To directly relate the footprinting results to the DNA topology
analyses described below, most of the footprint analyses in this paper
were done using low copy number plasmids. However, differences similar
to those described above for the episomal ARS1 also occurred at ARS1 in
its native locus in chromosome IV (Fig. 2B). This result
strongly suggests that the alterations in the ARS1 footprints following
the CDC7 execution point reflect bona fide
structural changes associated with the initiation of replication.

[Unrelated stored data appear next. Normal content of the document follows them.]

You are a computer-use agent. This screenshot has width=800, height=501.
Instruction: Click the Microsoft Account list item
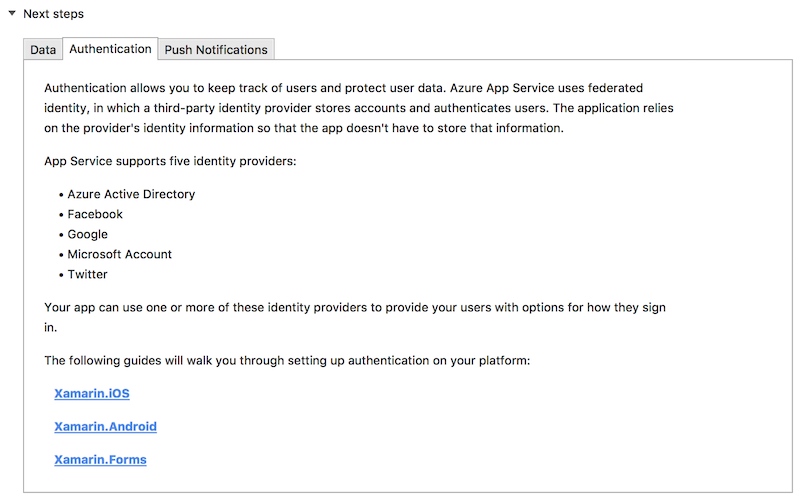point(119,254)
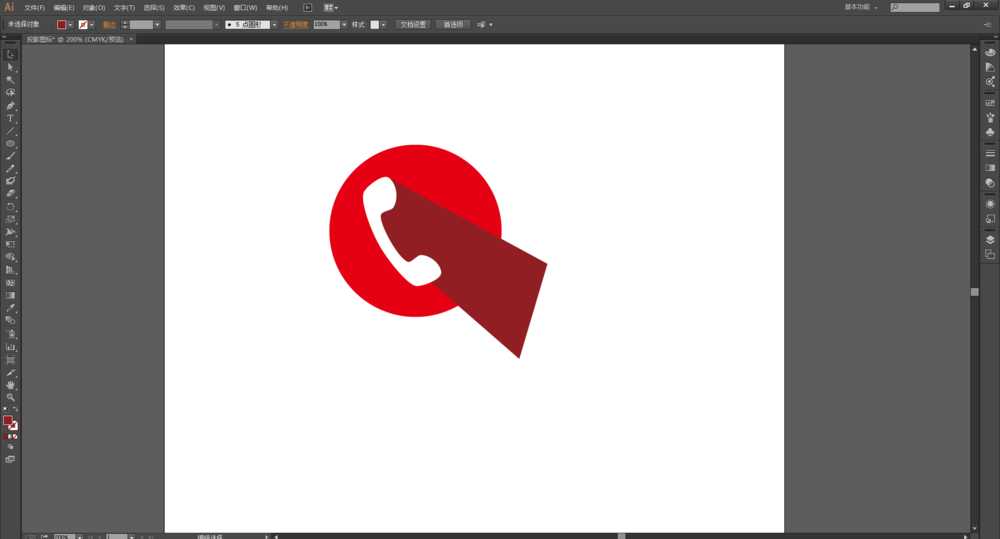The image size is (1000, 539).
Task: Click the 首选项 button
Action: point(453,24)
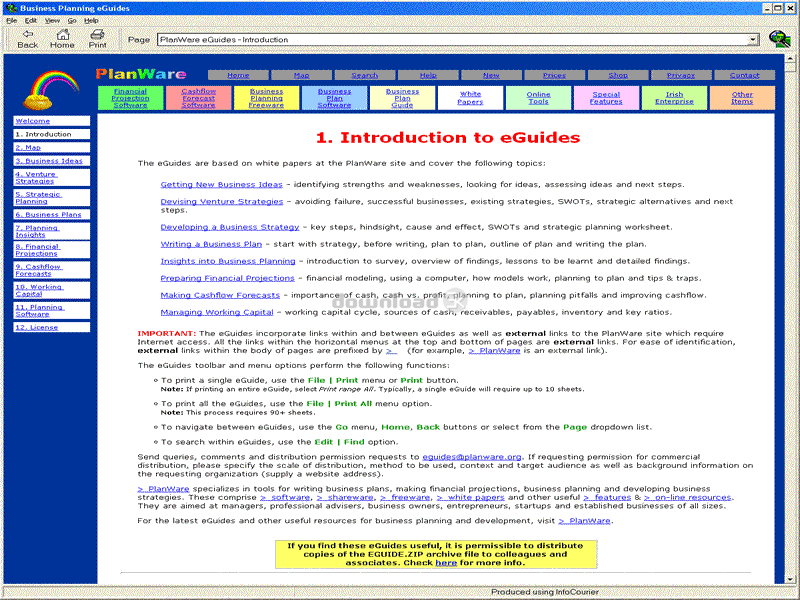Select the White Papers tab
This screenshot has width=800, height=600.
[470, 98]
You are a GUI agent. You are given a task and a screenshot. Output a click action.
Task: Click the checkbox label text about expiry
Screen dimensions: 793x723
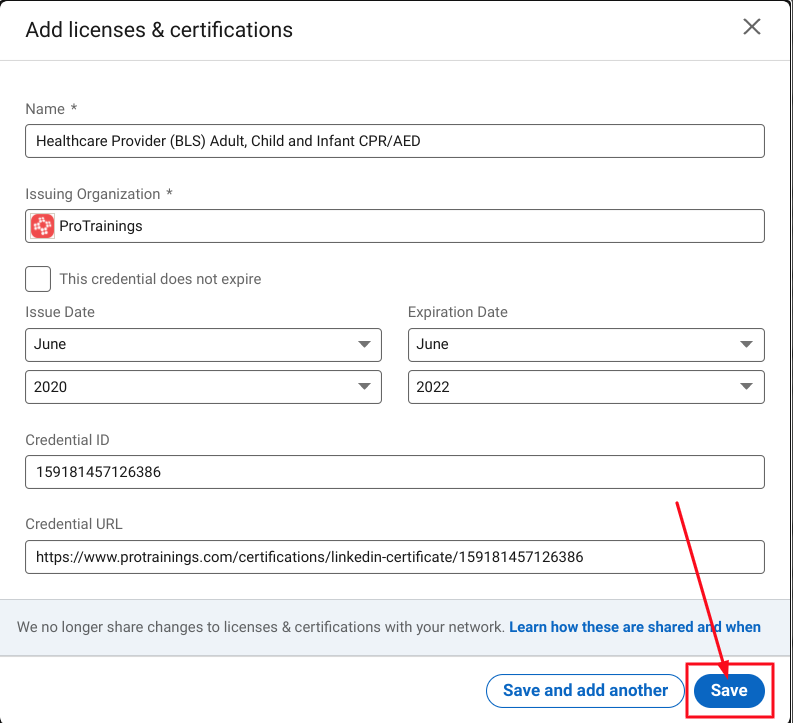click(x=160, y=279)
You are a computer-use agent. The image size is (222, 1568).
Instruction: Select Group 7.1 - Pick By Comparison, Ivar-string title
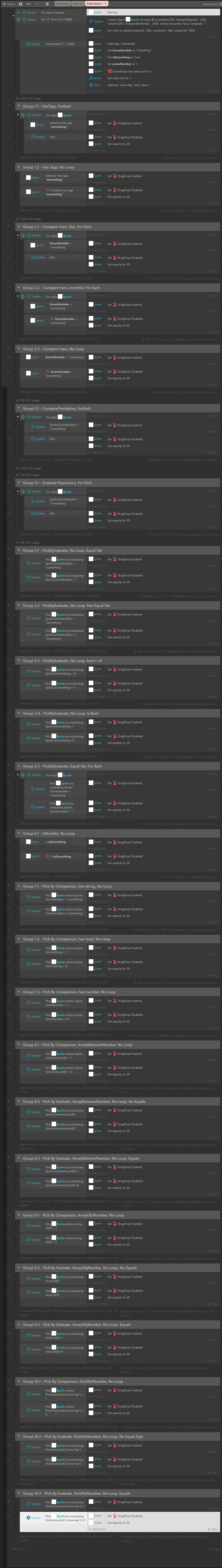67,886
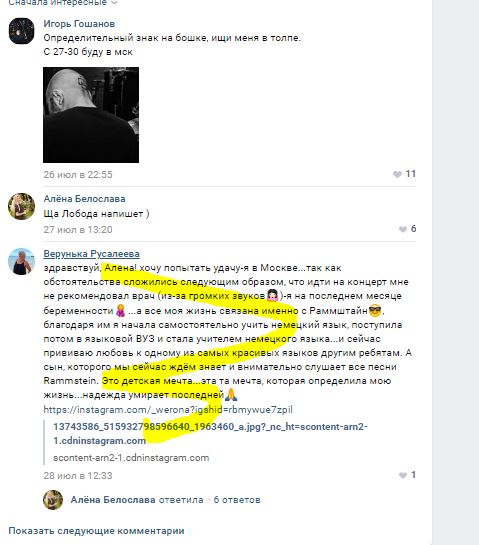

Although previous studies have also documented changes in ARS1
chromatin following the CDC7 execution point, those studies typically compared cleavage patterns seen in cdc7-1-blocked
cells with those in HU-blocked cells (e.g. 17). The
transition from the CDC8 execution point to the HU-sensitive
step led to a pronounced asymmetry between the A- and T-rich strands of
ARS1 in their sensitivity to MNase. This can be seen by comparing the
intensity of "parental" bands at the tops of lane 13 in
Fig. 1A and lane 15 in Fig. 2A (parental bands reflect the fraction of template molecules that have
escaped MNase cleavage within the region of interest and can thus be
used to estimate local nuclease cleavage rates. The same DNA sample was
used in these two lanes to visualize cleavage sites in, respectively,
the A- and T-rich strands of ARS1, yet at this point in digestion,
virtually all of the T-rich strand molecules have been cleaved, whereas
a large fraction of the A-rich strands remain intact. This asymmetry in
MNase sensitivity can be attributed to an increase in sensitivity of
the T-rich strand (as opposed to a decrease in sensitivity of the
A-rich strand) as cells progress from the CDC8 execution
point to the HU-sensitive step. Specifically, the amounts of nuclease
used to produce the samples for lanes 13, 14, and
15 in Fig. 2A (50, 100, and 200 units × min/ml, respectively) were equal to the amounts used for samples in
lanes 10, 11, and 12 in Fig.
2A. Despite this, the amount of undigested template in
lanes 14 and 15 is severalfold lower than in
lanes 11 and 12. There also were more specific
differences in the cleavage patterns in cdc8-1 and
HU-blocked cells, particularly in the T-rich strand of ARS1. For
example, nuclease-sensitive bonds in the B2 element in
cdc8-1-blocked cells appeared even more sensitive in
HU-blocked cells, and additional cleavage sites became evident as well
(cf. starred bands in Fig. 2A,
lanes 13-15). Additional cleavage sites near the ACS and B1
elements also appeared. Thus, the cleavage pattern observed for
cdc8-1 blocked cells not only differs from that in
-factor and cdc7-1-arrested cells but also from that in
HU-arrested cells.
Evidence That DNA Unwinding Occurs after the Cdc7p Execution
Point--
Fig. 3 summarizes the
previously identified DNA synthesis start sites (2, 3) as well as sites
sensitive to DNase I (12, 17), MNase (this study), and
KMnO4 (this study, see below). Interestingly, the major
changes in the cleavage pattern of ARS1 DNA after the CDC7
execution point involve the T-rich bottom strand, whereas only minor
differences are evident in the A-rich top strand (Fig. 1A
and 2A). One possible explanation for this asymmetric change
in cleavage pattern is suggested by the finding that the T-rich bottom
strand in this segment of ARS1 serves as a template for lagging strand
synthesis, whereas the A-rich top strand serves as a template for
leading strand synthesis (2, 3). At an early step in replication, the
lagging strand template may have more single-strand character than the
leading strand, and unlike DNase I, MNase cleaves single-strand DNA
efficiently (61). This line of reasoning suggested that Cdc7p might
trigger local DNA unwinding at ARSs.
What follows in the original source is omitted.